** TASK ITEM **
Print the material below line for line, without changing a character, and omit the pictures.
+++ GIVEN RECORDS +++
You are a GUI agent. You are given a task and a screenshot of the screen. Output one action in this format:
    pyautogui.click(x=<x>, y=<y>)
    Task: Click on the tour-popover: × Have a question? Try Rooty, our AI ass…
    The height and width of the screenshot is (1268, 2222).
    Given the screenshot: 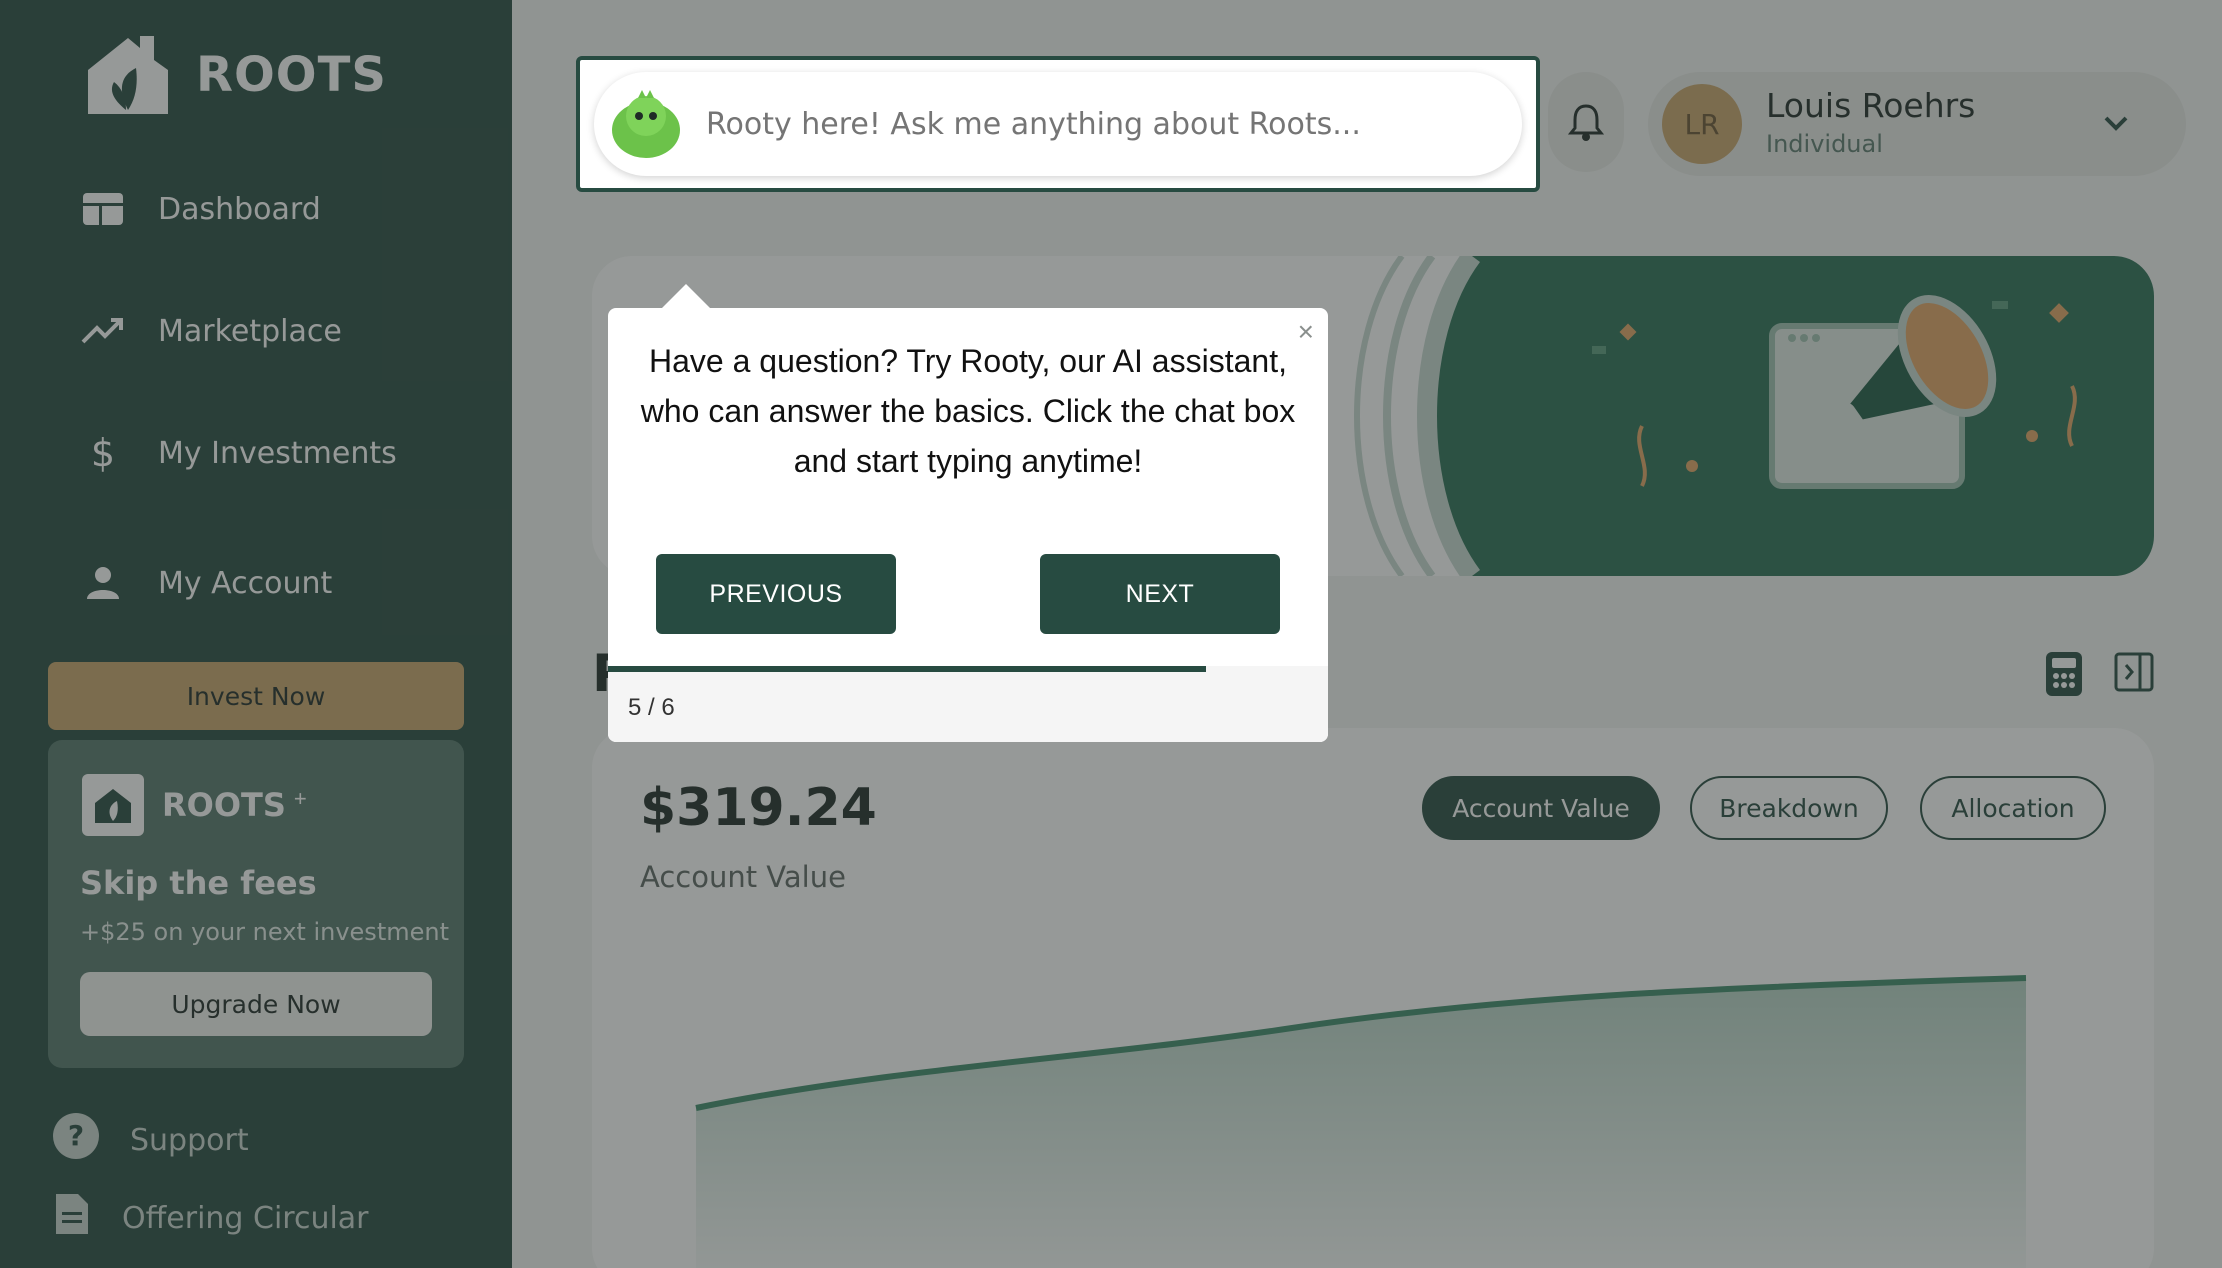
+++
** COMPLETED EXERCISE **
You are a GUI agent. You are given a task and a screenshot of the screen. Output one action in this format:
    pyautogui.click(x=<x>, y=<y>)
    Task: Click on the tour-popover: × Have a question? Try Rooty, our AI ass…
    The height and width of the screenshot is (1268, 2222).
    Given the screenshot: 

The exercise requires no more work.